Everyone has their own way of preparing for the holiday, and for some, it might come in the form of fruitcake. Every Christmas season, like clockwork, my grannie, her sister and their patient and loving husbands cleared off their dining room table to produce piles and piles of bar-shaped, bright green and red studded no-bake fruitcakes. For hours upon hours, the four of them would sit and talk and chop and package these speckled sweeties in cellophane wrappers to pass out as gifts to neighbors and friends.

So, in the honor of the anticipation of the season, here is a fruitcake, steeped in spices and floral honey, studded with winey dried fruits and fresh orange juice, then baked till the whole kitchen smells undeniably like Christmas. I’m not sure of the exact origin of fruitcake, but like all languages, traditional recipes are ever changing, ever adapting, ever breathing. I just so happen to be Southern, so I deem this cake a Southern fruitcake by way of geography. Nonetheless, wherever you are this Christmas, I wish you peace, hope, joy and love. May your holiday be merry and bright, and may your kitchen be filled with fervor, family and fruitcake!
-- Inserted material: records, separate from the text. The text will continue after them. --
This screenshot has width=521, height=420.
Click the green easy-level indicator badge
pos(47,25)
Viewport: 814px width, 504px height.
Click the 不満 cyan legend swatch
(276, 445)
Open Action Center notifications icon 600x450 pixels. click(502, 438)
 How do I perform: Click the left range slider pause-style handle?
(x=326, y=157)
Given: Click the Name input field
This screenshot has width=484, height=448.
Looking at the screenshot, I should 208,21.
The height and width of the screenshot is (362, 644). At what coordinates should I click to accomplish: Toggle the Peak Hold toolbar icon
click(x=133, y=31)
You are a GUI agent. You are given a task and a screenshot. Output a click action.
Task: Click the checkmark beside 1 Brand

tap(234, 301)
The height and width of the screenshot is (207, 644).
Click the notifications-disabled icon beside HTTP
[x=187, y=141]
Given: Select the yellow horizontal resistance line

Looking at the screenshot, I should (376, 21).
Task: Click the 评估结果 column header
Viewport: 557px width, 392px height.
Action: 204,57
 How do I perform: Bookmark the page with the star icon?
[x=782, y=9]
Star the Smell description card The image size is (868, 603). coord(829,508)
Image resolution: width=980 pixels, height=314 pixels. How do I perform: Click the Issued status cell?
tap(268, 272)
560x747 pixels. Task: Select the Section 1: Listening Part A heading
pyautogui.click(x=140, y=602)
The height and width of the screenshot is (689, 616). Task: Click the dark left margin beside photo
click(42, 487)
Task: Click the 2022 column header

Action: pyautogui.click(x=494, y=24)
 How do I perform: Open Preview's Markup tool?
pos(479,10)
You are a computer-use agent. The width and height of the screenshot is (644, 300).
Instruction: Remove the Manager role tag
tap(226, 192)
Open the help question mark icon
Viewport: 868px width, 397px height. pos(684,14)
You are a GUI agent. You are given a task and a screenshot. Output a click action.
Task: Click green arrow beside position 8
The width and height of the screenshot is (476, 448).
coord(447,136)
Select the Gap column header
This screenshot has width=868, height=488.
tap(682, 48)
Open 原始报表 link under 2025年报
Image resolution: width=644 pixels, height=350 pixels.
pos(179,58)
Recipe: Christmas Fruitcake | Inspired by Nigella Lawson

Makes 1, 10-inch cake

Note: To make this fruitcake a showstopper, just before serving warm a little rum or vanilla-infused vodka in a small saucepan. Bring the cake to the table, along with the warmed alcohol and a long match. Turn off the lights. Carefully light and pour the flaming alcohol over the top of the cake. Allow everyone to coo over the cake for a few more moments before serving.  

1 ¾ cups of pitted prunes, roughly chopped

1 cup of golden raisins

¾ stick of butter, softened

½ cup of dark or light brown sugar (depending on your preference)

1/3 cup of local honey

¼ cup of strongly brewed coffee, cooled, preferably chicory

1 orange, zest and juice

1 teaspoon of cinnamon

¼ cup of unsweetened cocoa powder

1 1/8 cup of all-purpose flour

¼ teaspoon of baking powder

¼ teaspoon of baking soda

2 eggs, slightly beaten

Preheat oven to 3000

Put the fruit, butter, brown sugar, honey, coffee, orange juice and zest, cinnamon and cocoa powder into a medium saucepan on medium-low heat. Bring to a slow boil, stirring as the butter melts. Allow the mixture to simmer for 10 minutes, then take it off the heat and allow to cool for 30 minutes.

In the meantime, spray or line a 10-inch cake pan with parchment paper. Wrap a piece of parchment paper around the pan that comes higher than the sides of the tin (this will prevent the top of the cake from burning.) I place my cake pan on a sheet pan and then wrap parchment around my tin and secure it with kitchen twine (this way you can get the cake in and out of the oven with ease.)

Whisk flour, baking powder and baking soda together in a small bowl.

After the mixture has cooled for 30 minutes, add the eggs and flour mixture to the fruit mixture. Stir to combine.

Pour the fruitcake mixture into the prepared cake tin and bake for 1-1 1/2 hours until the top of the cake is firm and has a shiny, slick look. I make sure to check the cake after 45 minutes though. The center will still be a little gooey.

Allow the cake to cool on a rack until completely cooled and unmold the cake from its tin. Decorate however you like! Merry Christmas!